(Short exercise)
Copy out the records between the lines holding "Tap the page" and "Point to the", inclusive, reproducing each one without any change.

-------- Data for this task --------

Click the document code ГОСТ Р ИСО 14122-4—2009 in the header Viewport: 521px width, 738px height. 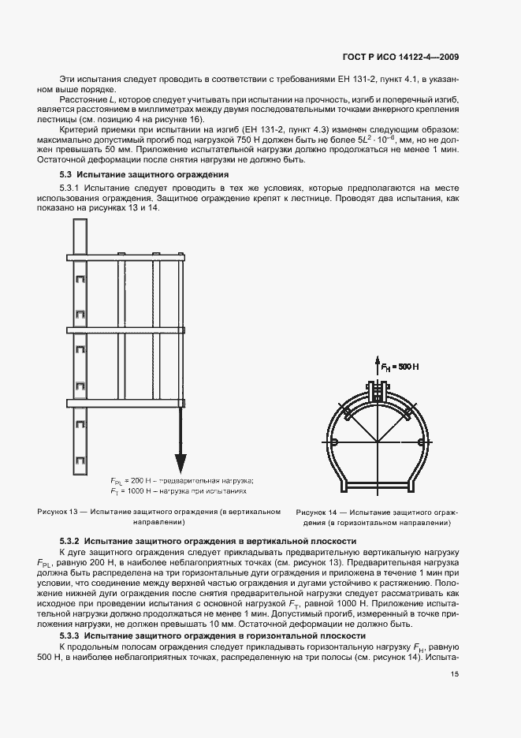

--------
-------- Data for this task --------

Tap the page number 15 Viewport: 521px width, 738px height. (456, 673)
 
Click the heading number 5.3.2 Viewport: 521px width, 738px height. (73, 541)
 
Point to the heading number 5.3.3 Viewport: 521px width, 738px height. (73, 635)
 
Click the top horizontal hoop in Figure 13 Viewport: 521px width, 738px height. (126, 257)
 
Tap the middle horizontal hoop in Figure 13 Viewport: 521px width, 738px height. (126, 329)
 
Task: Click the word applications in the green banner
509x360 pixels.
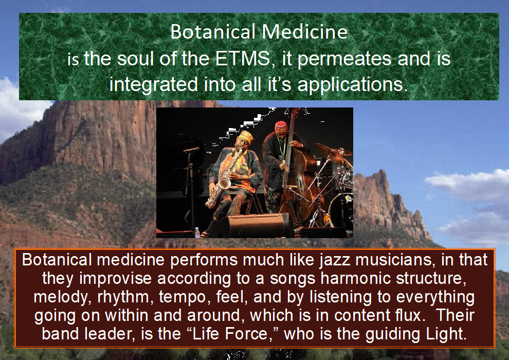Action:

--------

(Solution)
Tap the page number 15 Viewport: 521px width, 738px height. (456, 673)
 
Click the heading number 5.3.2 Viewport: 521px width, 738px height. (73, 541)
 
Point to the heading number 5.3.3 Viewport: 521px width, 738px height. (73, 635)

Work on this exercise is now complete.